Implementation:Sgl project Sglang Sgl Function Run
| Knowledge Sources | |
|---|---|
| Domains | Frontend_DSL, Execution, LLM_Programming |
| Last Updated | 2026-02-10 00:00 GMT |
Overview
Concrete tool for executing SGLang generation programs using the .run() and .run_batch() methods on SglFunction objects.
Description
SglFunction.run() executes a single program instance with provided arguments and default sampling parameters. It returns a ProgramState containing generated variables. SglFunction.run_batch() processes multiple sets of arguments in parallel using thread pooling. Both methods accept sampling parameters (temperature, max_new_tokens, etc.) as keyword arguments.
Usage
Call .run(kwargs) for single execution or .run_batch(list_of_kwargs) for batch processing. Pass sampling parameters as keyword arguments to override defaults.
Code Reference
Source Location
- Repository: sglang
- File: python/sglang/lang/ir.py
- Lines: L160-221 (run), L223-293 (run_batch)
Signature
class SglFunction:
def run(
self,
*args,
max_new_tokens: int = 128,
temperature: float = 1.0,
top_p: float = 1.0,
top_k: int = -1,
stream: bool = False,
backend: Optional[BaseBackend] = None,
**kwargs,
) -> ProgramState:
"""Execute a single program instance."""
def run_batch(
self,
batch_kwargs: List[Dict],
*,
max_new_tokens: int = 128,
temperature: float = 1.0,
num_threads: Union[str, int] = "auto",
progress_bar: bool = False,
**kwargs,
) -> List[ProgramState]:
"""Execute multiple program instances in parallel."""
Import
import sglang as sgl
@sgl.function
def my_func(s, text):
s += sgl.gen("output")
# Single execution
state = my_func.run(text="hello", temperature=0.7)
# Batch execution
states = my_func.run_batch(
[{"text": "hello"}, {"text": "world"}],
temperature=0.7,
)
I/O Contract
Inputs
| Name | Type | Required | Description |
|---|---|---|---|
| *args / **kwargs | Any | Yes | Arguments matching the decorated function's signature |
| max_new_tokens | int | No | Max tokens per generation (default: 128) |
| temperature | float | No | Sampling temperature (default: 1.0) |
| stream | bool | No | Enable streaming (default: False) |
| batch_kwargs | List[Dict] | Yes (run_batch) | List of argument dicts for batch execution |
| num_threads | Union[str, int] | No | Thread count for batch ("auto" or integer) |
Outputs
| Name | Type | Description |
|---|---|---|
| ProgramState | ProgramState | Contains all generated variables (via .run()) |
| List[ProgramState] | List[ProgramState] | List of states (via .run_batch()) |
Usage Examples
Single Run
@sgl.function
def summarize(s, text):
s += sgl.user(f"Summarize: {text}")
s += sgl.assistant(sgl.gen("summary", max_tokens=100))
state = summarize.run(
text="Long article text...",
temperature=0.3,
max_new_tokens=200,
)
print(state["summary"])
Batch Run
texts = ["Article 1...", "Article 2...", "Article 3..."]

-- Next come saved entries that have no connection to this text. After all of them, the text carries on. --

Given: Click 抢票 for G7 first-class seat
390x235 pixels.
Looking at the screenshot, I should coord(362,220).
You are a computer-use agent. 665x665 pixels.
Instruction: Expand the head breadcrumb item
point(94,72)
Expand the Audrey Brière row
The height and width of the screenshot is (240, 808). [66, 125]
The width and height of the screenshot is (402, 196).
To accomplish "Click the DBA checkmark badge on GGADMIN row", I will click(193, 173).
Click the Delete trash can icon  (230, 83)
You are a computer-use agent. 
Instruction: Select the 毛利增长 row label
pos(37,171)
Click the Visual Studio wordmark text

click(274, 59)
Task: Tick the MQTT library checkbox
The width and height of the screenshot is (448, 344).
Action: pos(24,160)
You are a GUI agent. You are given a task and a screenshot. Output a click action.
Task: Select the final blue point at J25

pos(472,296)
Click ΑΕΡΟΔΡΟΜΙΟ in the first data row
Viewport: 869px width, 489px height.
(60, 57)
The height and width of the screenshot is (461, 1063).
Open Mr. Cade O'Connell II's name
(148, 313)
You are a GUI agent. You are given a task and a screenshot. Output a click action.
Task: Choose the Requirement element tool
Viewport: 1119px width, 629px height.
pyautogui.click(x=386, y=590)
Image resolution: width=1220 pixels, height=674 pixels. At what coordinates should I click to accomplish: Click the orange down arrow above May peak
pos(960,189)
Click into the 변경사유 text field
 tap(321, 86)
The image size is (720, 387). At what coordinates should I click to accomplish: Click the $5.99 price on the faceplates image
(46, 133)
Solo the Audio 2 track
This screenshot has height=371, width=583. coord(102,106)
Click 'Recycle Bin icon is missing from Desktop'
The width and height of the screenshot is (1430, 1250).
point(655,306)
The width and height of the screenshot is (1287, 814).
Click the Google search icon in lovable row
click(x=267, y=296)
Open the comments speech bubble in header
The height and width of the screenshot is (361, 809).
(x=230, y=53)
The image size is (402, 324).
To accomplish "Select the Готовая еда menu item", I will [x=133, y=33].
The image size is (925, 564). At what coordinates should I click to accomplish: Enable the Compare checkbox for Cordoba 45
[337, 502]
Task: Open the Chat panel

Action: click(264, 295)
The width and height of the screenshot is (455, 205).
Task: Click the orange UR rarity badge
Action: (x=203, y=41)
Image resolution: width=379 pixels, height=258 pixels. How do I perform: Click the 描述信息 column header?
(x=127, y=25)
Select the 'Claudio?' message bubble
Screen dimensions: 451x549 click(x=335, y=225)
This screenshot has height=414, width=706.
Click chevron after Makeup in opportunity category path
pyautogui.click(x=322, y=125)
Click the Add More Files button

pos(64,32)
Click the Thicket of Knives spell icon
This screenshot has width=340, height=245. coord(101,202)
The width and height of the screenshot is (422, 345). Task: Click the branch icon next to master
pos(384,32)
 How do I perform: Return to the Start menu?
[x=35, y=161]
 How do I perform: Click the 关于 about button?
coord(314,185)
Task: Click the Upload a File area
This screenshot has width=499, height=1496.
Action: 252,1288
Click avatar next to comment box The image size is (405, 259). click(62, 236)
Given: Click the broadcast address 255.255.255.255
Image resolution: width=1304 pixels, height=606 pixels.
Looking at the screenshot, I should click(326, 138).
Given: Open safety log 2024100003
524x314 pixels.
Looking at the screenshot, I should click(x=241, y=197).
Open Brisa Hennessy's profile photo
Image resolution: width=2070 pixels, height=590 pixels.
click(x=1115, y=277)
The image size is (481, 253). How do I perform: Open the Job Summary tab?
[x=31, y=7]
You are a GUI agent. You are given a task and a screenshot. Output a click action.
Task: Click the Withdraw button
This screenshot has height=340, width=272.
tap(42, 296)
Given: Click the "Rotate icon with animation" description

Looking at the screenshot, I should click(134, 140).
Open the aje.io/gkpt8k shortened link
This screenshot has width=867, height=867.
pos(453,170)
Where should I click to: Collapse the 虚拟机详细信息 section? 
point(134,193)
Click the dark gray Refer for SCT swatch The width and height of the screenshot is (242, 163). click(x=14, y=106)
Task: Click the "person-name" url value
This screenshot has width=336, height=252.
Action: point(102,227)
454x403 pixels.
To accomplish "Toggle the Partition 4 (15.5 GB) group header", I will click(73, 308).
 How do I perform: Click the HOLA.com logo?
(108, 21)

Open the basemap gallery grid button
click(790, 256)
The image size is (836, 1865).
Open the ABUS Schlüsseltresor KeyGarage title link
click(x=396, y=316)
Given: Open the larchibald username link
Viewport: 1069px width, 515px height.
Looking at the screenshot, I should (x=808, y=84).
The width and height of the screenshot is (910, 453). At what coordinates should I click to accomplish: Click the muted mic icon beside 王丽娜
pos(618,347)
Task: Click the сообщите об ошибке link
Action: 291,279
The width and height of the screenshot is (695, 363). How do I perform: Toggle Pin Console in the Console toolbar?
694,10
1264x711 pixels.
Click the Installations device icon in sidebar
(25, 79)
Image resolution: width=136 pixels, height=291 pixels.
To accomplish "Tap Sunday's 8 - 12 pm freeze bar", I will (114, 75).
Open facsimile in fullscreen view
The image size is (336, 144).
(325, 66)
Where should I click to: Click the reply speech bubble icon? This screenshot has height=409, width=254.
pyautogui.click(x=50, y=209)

states = summarize.run_batch(
[{"text": t} for t in texts],
temperature=0.3,
max_new_tokens=200,
num_threads="auto",
progress_bar=True,
)
for i, state in enumerate(states):
print(f"Summary {i}: {state['summary'][:80]}...")
Streaming Run
state = summarize.run(
text="Long article...",
stream=True,
)
for chunk in state.text_iter():
print(chunk, end="", flush=True)